Work item — Your answer is one number, how many lines in the entries include "agent".
◆ ◆ ◆ ◆ ◆
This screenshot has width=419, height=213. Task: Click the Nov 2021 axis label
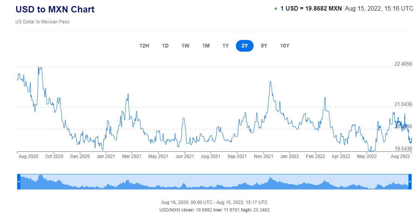263,156
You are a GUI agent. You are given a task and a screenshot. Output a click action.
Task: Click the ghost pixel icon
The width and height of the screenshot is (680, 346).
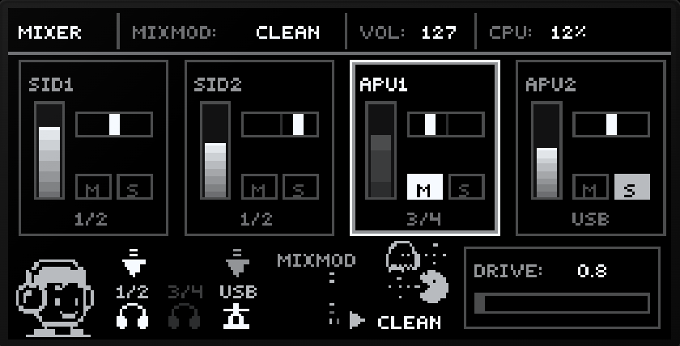coord(402,256)
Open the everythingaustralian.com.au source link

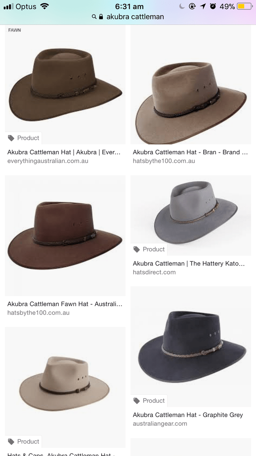point(48,161)
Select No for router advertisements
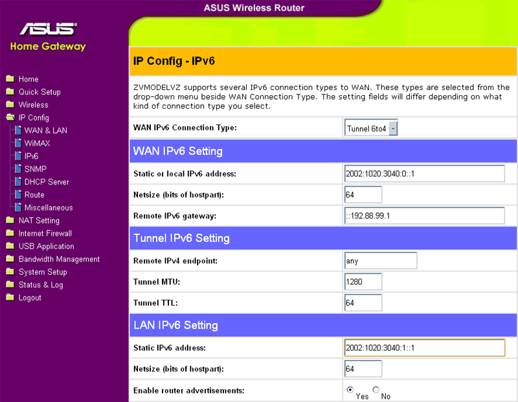This screenshot has height=402, width=518. pyautogui.click(x=376, y=390)
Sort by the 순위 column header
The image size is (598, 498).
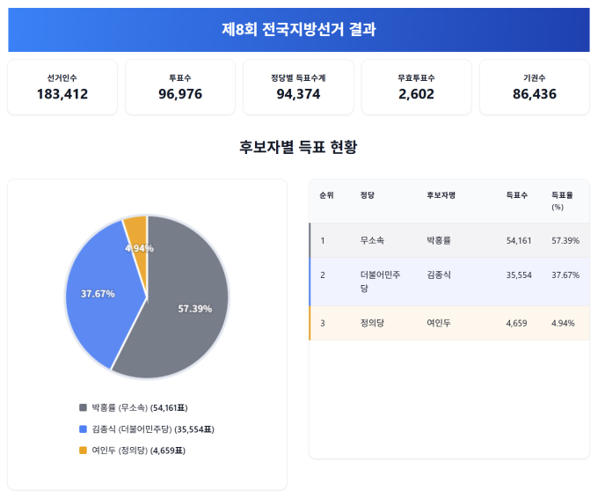pyautogui.click(x=327, y=195)
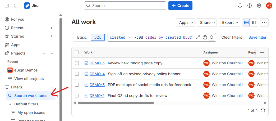Open the DEMO-4 work item link
Viewport: 276px width, 121px height.
[x=97, y=74]
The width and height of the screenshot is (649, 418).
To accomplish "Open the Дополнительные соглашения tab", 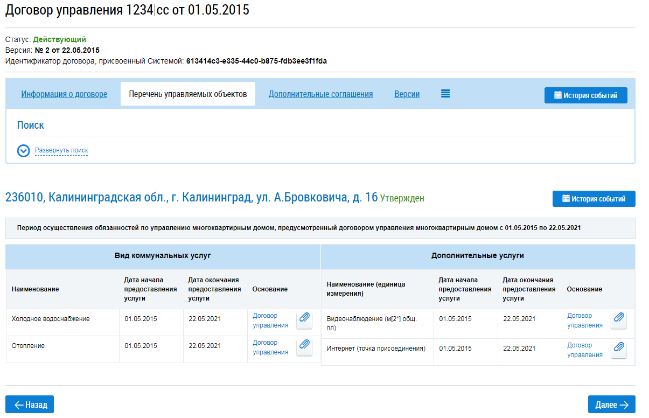I will click(320, 94).
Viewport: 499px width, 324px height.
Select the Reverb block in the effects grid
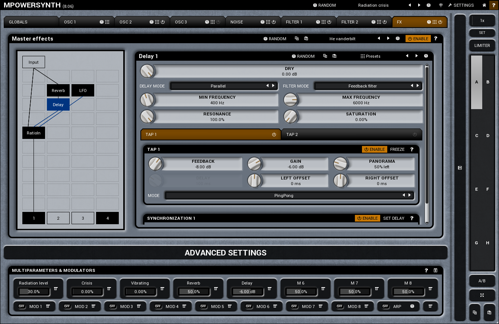point(58,90)
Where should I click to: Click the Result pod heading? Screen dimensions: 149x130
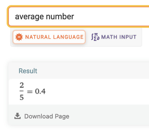pos(28,71)
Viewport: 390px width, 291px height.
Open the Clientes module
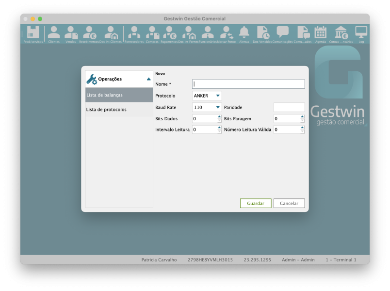click(54, 33)
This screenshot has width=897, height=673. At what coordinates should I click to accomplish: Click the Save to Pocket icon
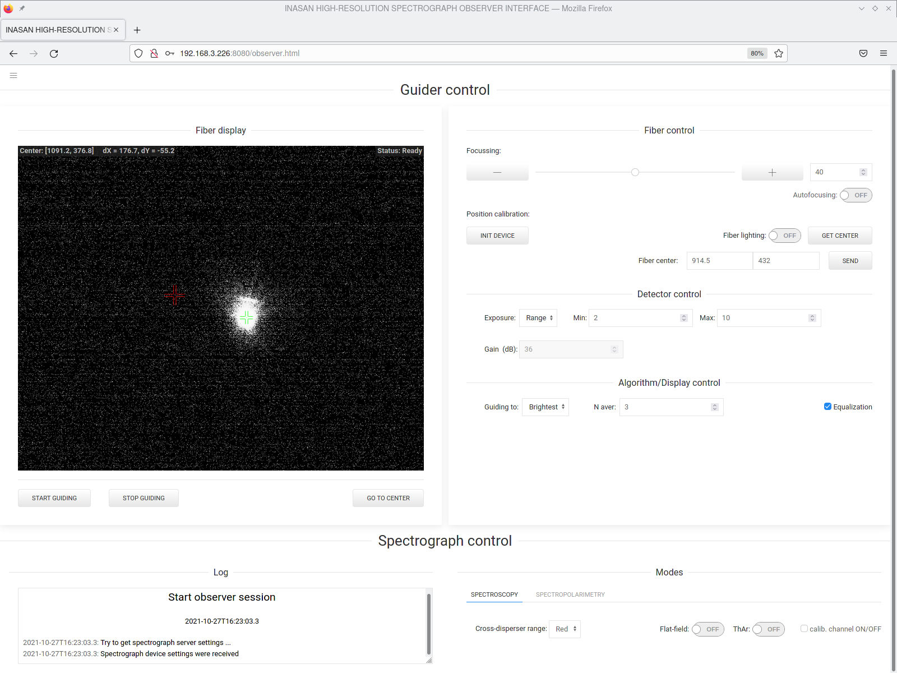click(863, 53)
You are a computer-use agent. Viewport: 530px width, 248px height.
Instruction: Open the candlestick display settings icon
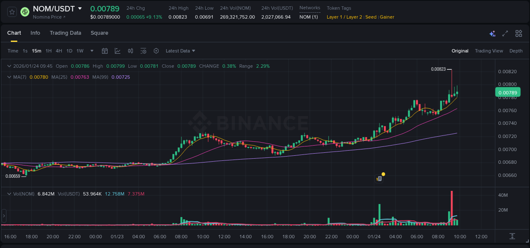click(x=131, y=51)
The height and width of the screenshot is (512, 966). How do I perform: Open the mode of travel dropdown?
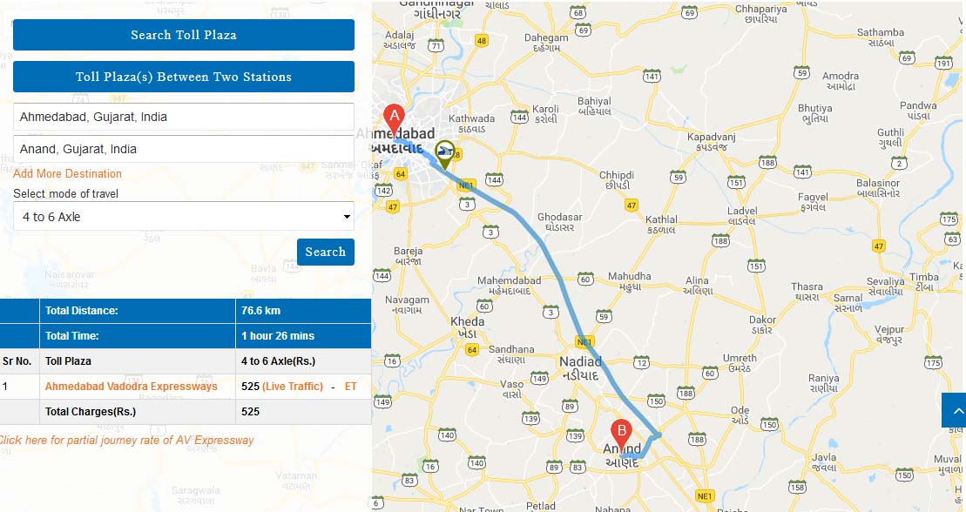coord(184,216)

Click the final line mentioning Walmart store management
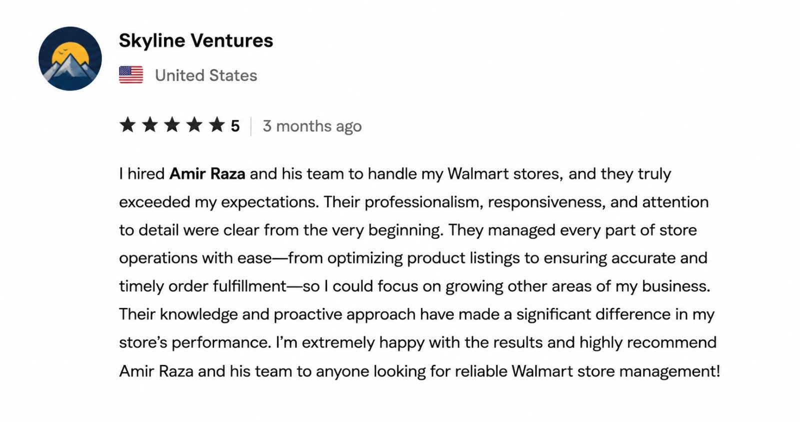click(420, 371)
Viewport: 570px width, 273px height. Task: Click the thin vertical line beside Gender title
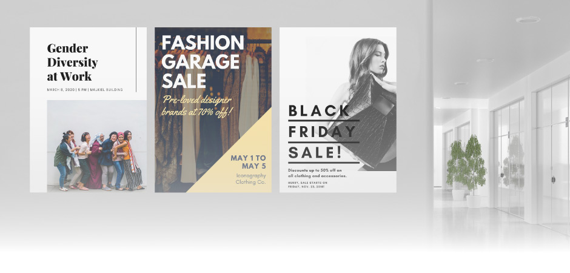pos(136,59)
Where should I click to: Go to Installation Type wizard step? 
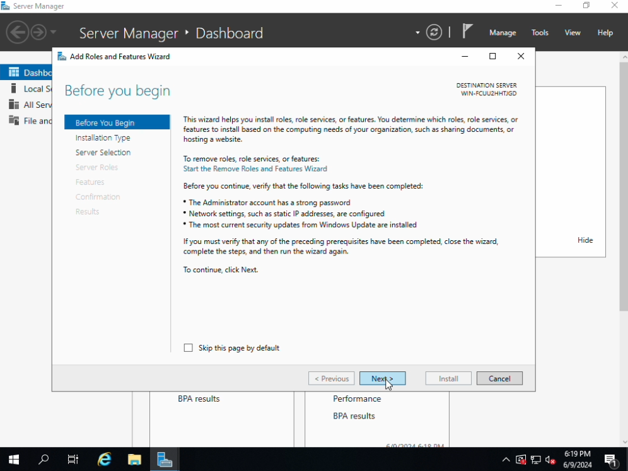tap(103, 137)
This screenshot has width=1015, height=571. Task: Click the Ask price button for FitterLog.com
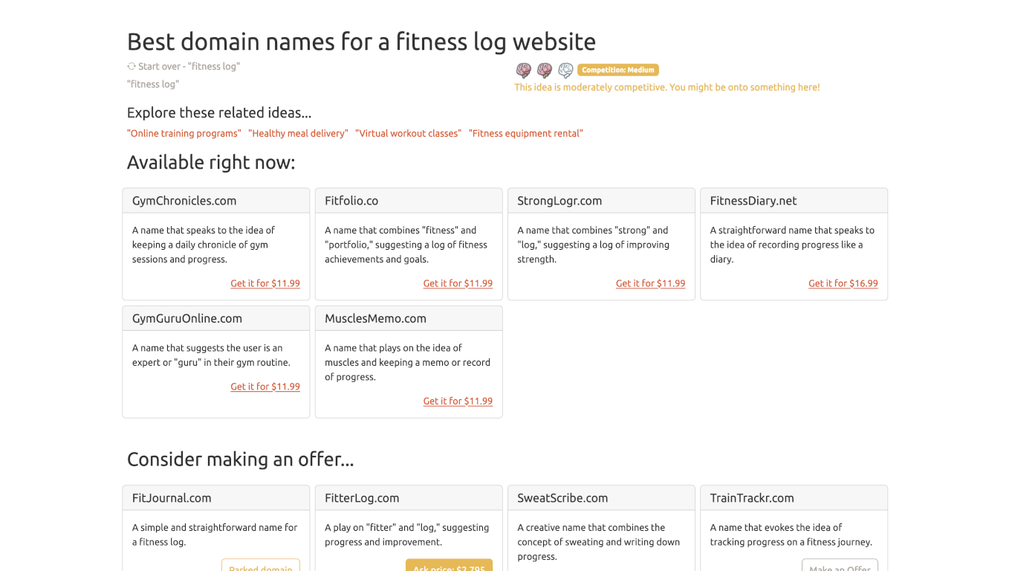pyautogui.click(x=449, y=567)
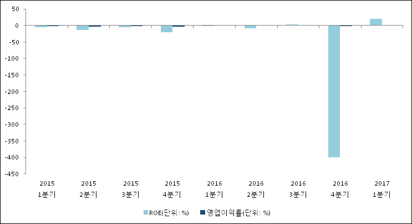The image size is (412, 224).
Task: Click the 2017 1분기 x-axis label
Action: (x=382, y=189)
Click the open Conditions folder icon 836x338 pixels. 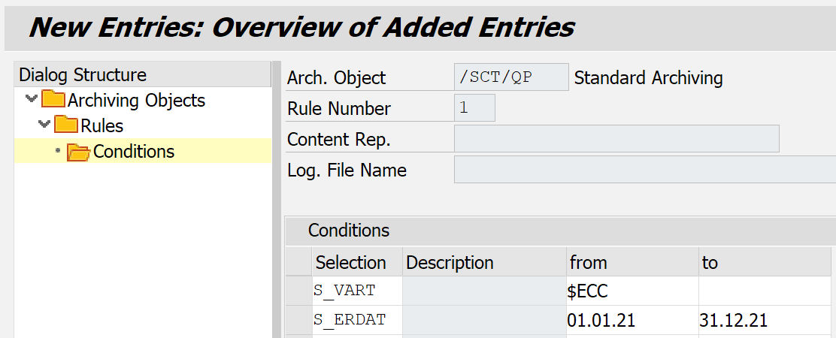coord(78,152)
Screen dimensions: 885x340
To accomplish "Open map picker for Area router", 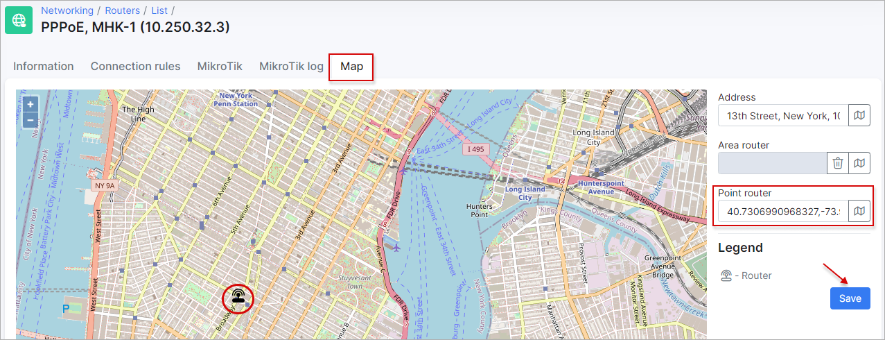I will (x=859, y=163).
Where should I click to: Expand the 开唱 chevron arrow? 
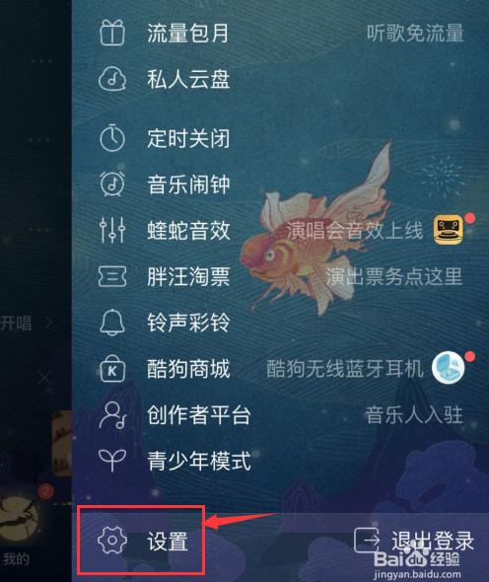tap(48, 323)
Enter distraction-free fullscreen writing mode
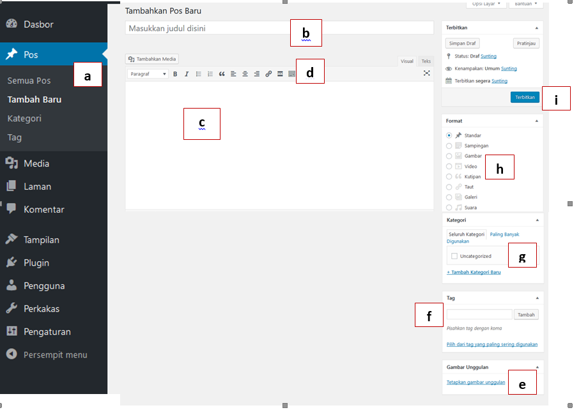Image resolution: width=588 pixels, height=410 pixels. (427, 73)
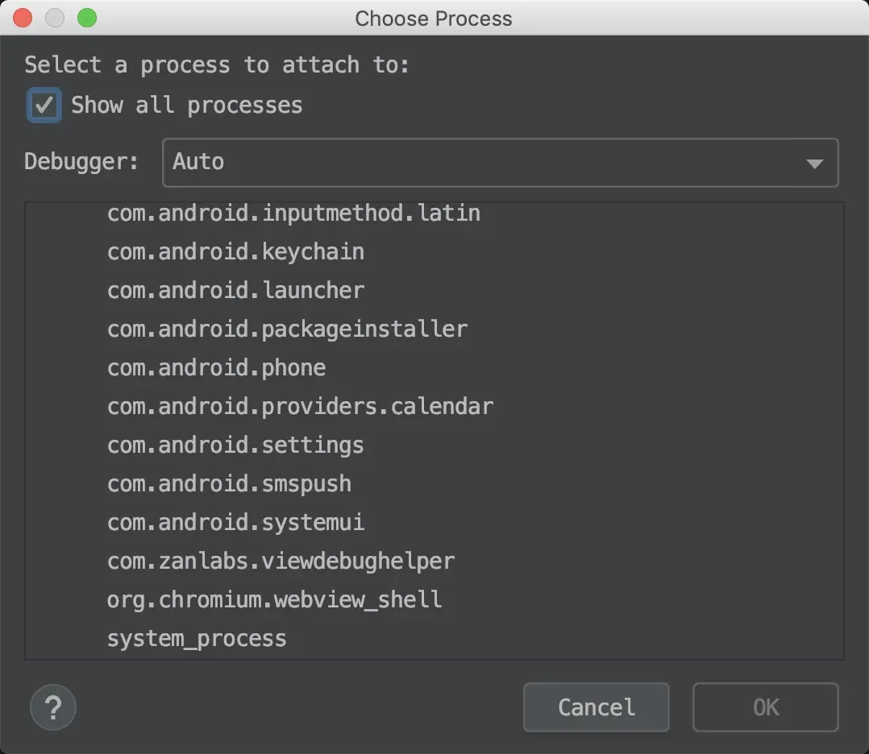Open the Debugger dropdown arrow

[814, 164]
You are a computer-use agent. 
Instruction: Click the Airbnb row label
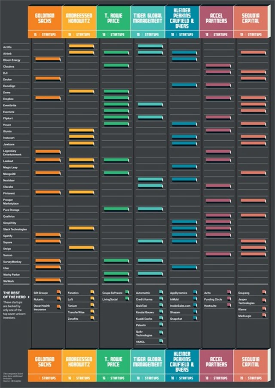point(7,53)
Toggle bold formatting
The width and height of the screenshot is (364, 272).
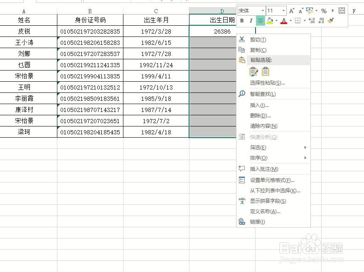pos(241,20)
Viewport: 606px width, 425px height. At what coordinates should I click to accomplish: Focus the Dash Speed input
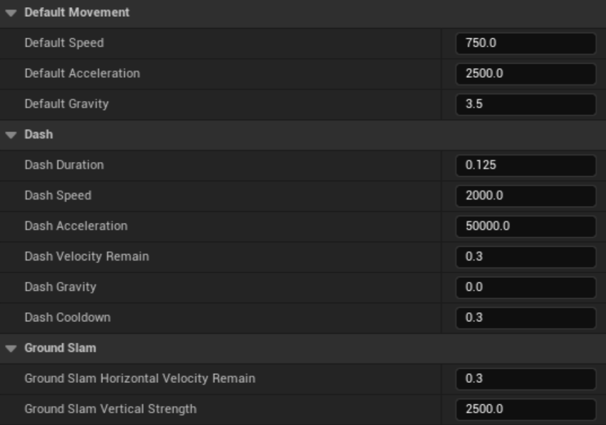[x=525, y=196]
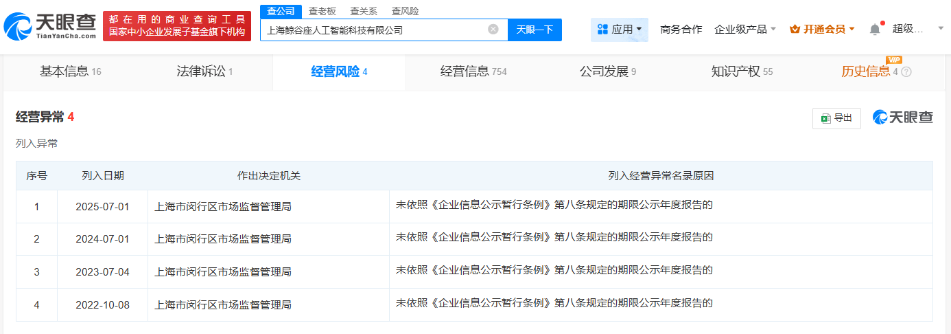Image resolution: width=951 pixels, height=334 pixels.
Task: Open the 商务合作 link
Action: [x=681, y=30]
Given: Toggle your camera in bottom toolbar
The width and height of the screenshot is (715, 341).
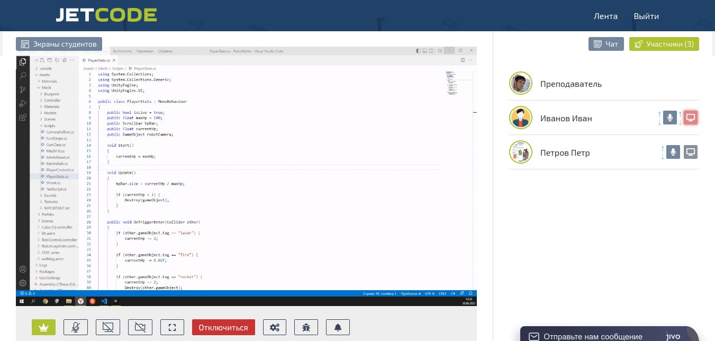Looking at the screenshot, I should tap(140, 327).
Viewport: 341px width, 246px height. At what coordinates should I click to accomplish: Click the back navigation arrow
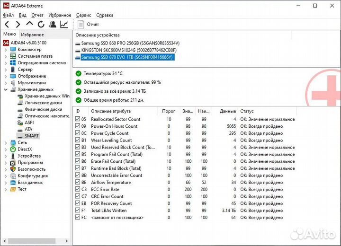[7, 24]
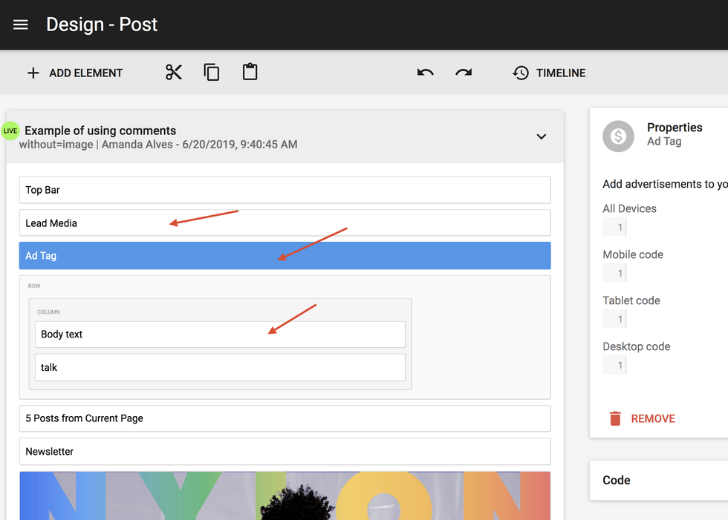Click the Mobile code input field

pyautogui.click(x=615, y=274)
◆ ◆ ◆ ◆ ◆
Answer to the exercise — 3